Send a press release to the local newspaper when you have a noteworthy business development, such as opening a new denture department, a 10-year anniversary in business, or hiring new managers. Or, if your employees pitch in for a day at a local charity, send their picture to the paper.
These mentions are the little reminders that keep your name on the tip of many tongues not just of the general public, but also the editors when they're looking for an expert source. More importantly, it validates your credibility to be featured by a third party rather than in your own promotional pieces.
Be Seen as an Expert
Speak before civic organizations and senior groups on relevant patient-education topics, such as restorative options and how healthy smiles affect self esteem and overall health and contribute to helping victims of domestic violence, bulimia or drug abuse get back on their feet.
Offer to speak on these topics on locally produced cable and talk radio as well as at health and wellness fairs.
Be Your Own Media
Develop an e-newsletter for dentists. Use it to call attention to time-saving opportunities on your website, such as customized prescription forms, delivery schedules, impression-taking tips, practice management strategies, and requests for tool and equipment loans if you offer them.
Provide patient education materials for your dentist-clients such as brochures or information sheets on metal-free options, nightguards, understanding the process of try-ins and provisional cases for denture patients.
Be a Part of the Community
As a member of the local business community, you need to network and be involved. Being seen in the community makes it harder for dentists to outsource if they understand that it hurts your business and employees who are, in turn, customers in their local businesses. It may also smooth the way if you need to face your neighbors or the zoning board to expand your facility.
Team up with a dentist and a local nonprofit organization to donate your services to those in need.

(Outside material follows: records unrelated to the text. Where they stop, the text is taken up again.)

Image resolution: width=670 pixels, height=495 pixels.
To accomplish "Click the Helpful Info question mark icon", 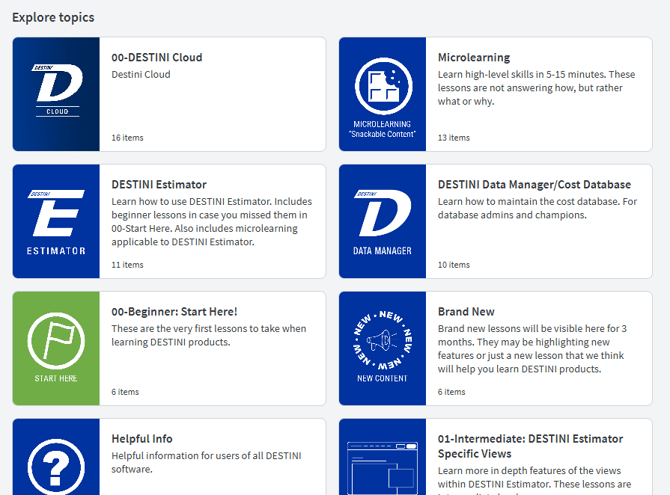I will 56,462.
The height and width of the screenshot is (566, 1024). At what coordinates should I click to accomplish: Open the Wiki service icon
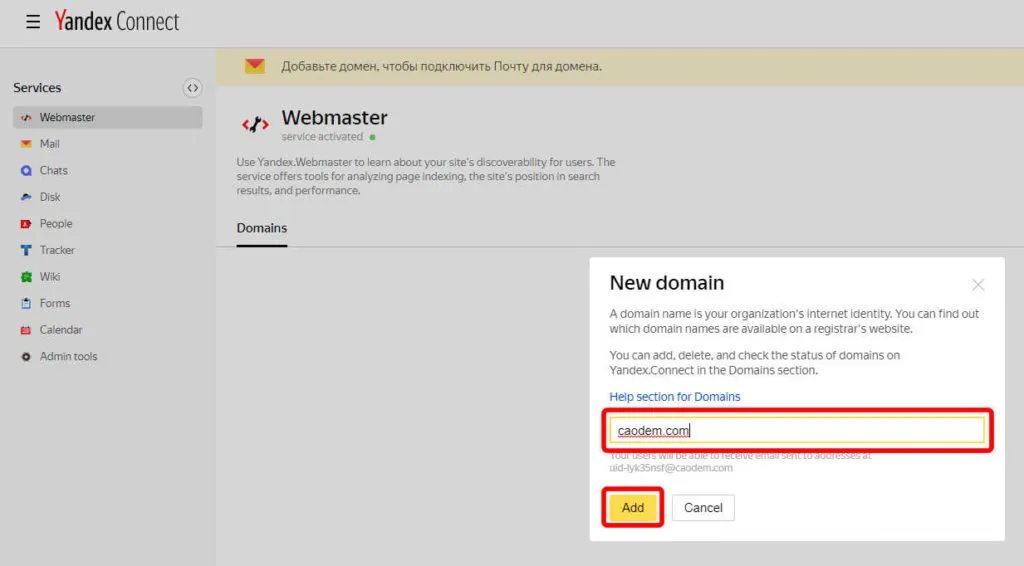[27, 277]

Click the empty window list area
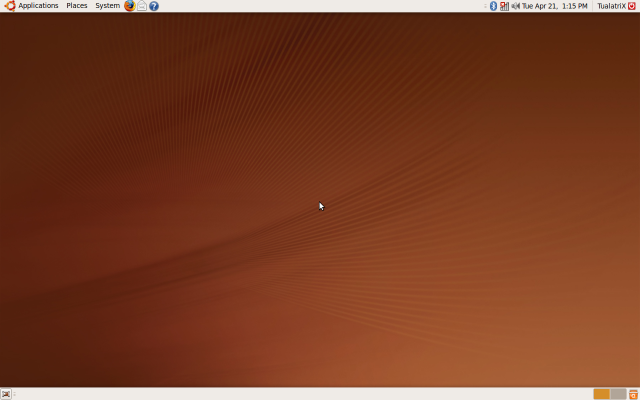click(300, 394)
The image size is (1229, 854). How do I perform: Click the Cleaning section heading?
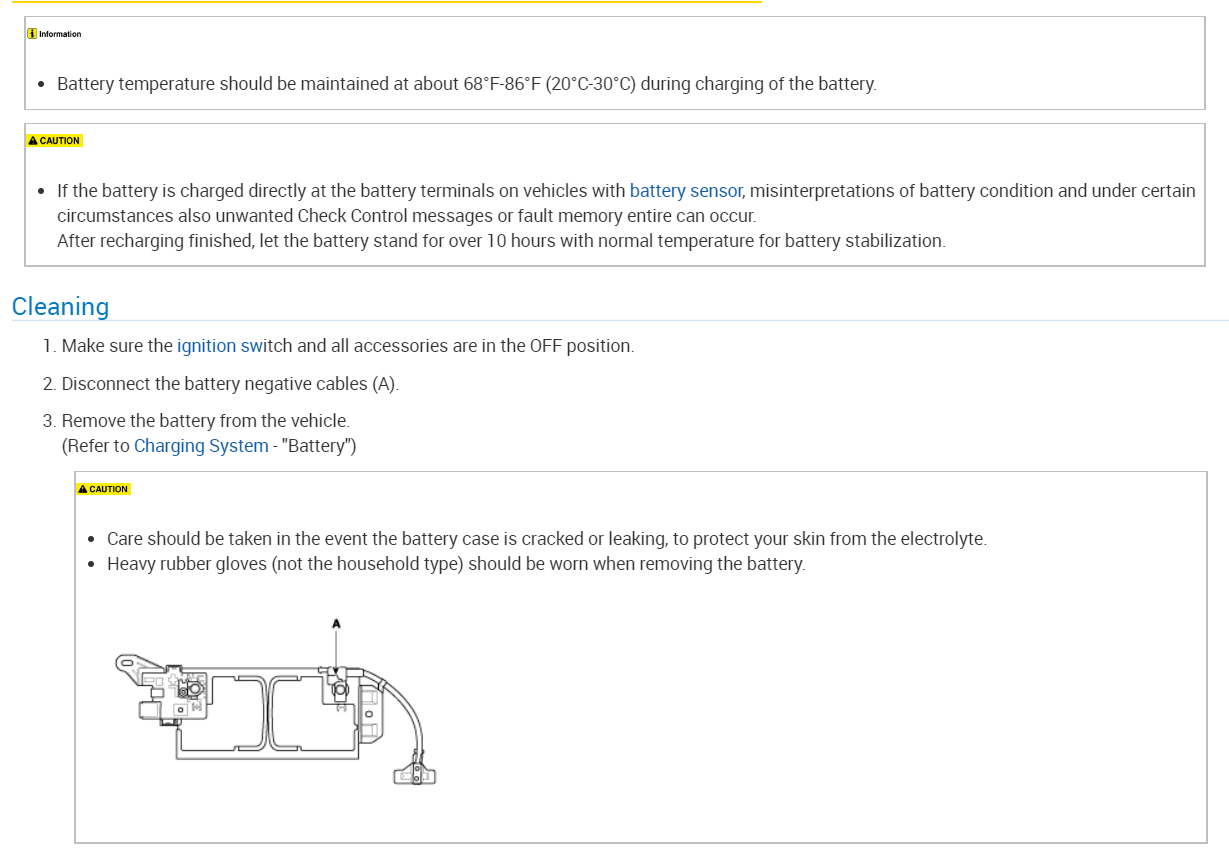(60, 307)
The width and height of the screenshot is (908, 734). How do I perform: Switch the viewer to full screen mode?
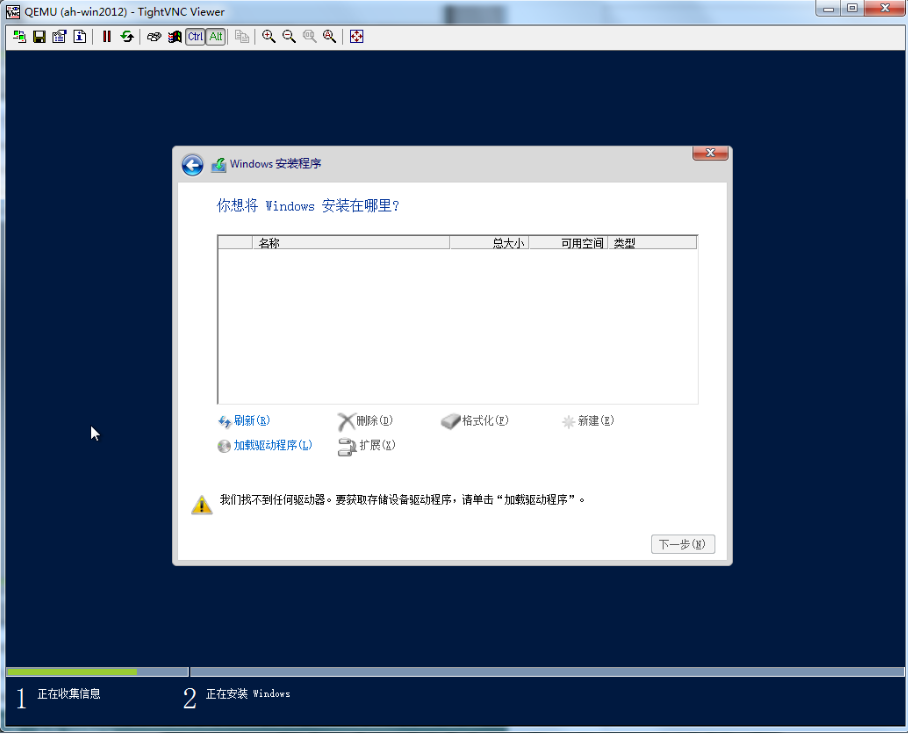click(x=357, y=37)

Sponsor a work day for your employees to assist a community group or family in need through organizations like the United Way or Habitat for Humanity.
Sponsor a local youth sports team and be amazed by the visability your lab's name will have on the backs of 12 Little Leaguers.
Take out a small ad in your local symphony or chamber music series program book to show that you support organizations that your dentist-clients value (doctors and dentists make up a dedicated demographic that support arts organizations).